Sunday, June 14, 2009

Infighting

I had a bit of an off day yesterday and after having a chat with a friend about it had a few thoughts on the matter. I spent the day feeling rather negative, largely to do with some little things going on that I managed to turn into big things.
To be clearer, even though I know better I let some minor aches and sensations bother me to the extent that I wondered if there was something seriously wrong. It's a common complaint of someone who has suffered anxiety, and it bothers me greatly that I let my mind run away with me.
It seems to me that when there should be unity between the body and the mind they just keep fighting each other. When I was chatting to my friend about it he said, and quite appropriately, that if you want to find something wrong with yourself then if you look hard enough you will find something, regardless of how minor it is.
Life can be hard enough without being your own worst enemy, I reckon.
I'm also having difficulties with another friend of mine who just doesn't let other people in when times are tough.

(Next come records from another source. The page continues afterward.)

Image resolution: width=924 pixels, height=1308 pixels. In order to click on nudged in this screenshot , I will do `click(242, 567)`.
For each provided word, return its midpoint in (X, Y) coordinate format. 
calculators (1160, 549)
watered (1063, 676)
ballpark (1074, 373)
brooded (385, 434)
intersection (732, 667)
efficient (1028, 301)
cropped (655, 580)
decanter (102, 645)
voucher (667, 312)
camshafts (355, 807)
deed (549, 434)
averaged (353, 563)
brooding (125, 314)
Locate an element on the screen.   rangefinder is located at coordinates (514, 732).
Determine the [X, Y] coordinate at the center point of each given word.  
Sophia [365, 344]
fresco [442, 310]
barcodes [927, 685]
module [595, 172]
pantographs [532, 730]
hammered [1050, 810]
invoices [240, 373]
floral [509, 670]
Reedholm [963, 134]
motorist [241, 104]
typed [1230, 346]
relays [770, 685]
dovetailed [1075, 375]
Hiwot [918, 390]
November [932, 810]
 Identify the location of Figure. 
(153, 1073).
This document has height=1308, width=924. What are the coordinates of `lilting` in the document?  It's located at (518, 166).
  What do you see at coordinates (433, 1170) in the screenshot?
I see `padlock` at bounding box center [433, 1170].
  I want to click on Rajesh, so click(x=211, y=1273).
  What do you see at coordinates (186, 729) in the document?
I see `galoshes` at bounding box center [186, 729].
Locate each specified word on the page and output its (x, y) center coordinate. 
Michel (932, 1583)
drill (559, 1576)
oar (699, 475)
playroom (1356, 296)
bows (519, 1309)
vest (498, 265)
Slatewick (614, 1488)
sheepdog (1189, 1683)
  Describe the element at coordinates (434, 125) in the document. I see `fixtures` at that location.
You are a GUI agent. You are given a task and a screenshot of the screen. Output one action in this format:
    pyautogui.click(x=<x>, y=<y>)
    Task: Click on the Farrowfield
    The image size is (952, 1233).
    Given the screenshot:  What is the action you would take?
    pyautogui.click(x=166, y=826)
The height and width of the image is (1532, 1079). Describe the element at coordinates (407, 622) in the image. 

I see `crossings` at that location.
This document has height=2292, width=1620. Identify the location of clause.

I really want to be supportive, and not just lip-service supportive, but he's good at not letting me, making him harder to care for than it should be.
The big issue is that there is a major event in his life and I don't know how badly it is affecting him because he won't show it. Occasionally I might get a glimpse, even tonight I could tell.
I'm doing my utmost to let him know I care (and he knows that without any doubt, I'm sure of that) and I hope that is enough, for now.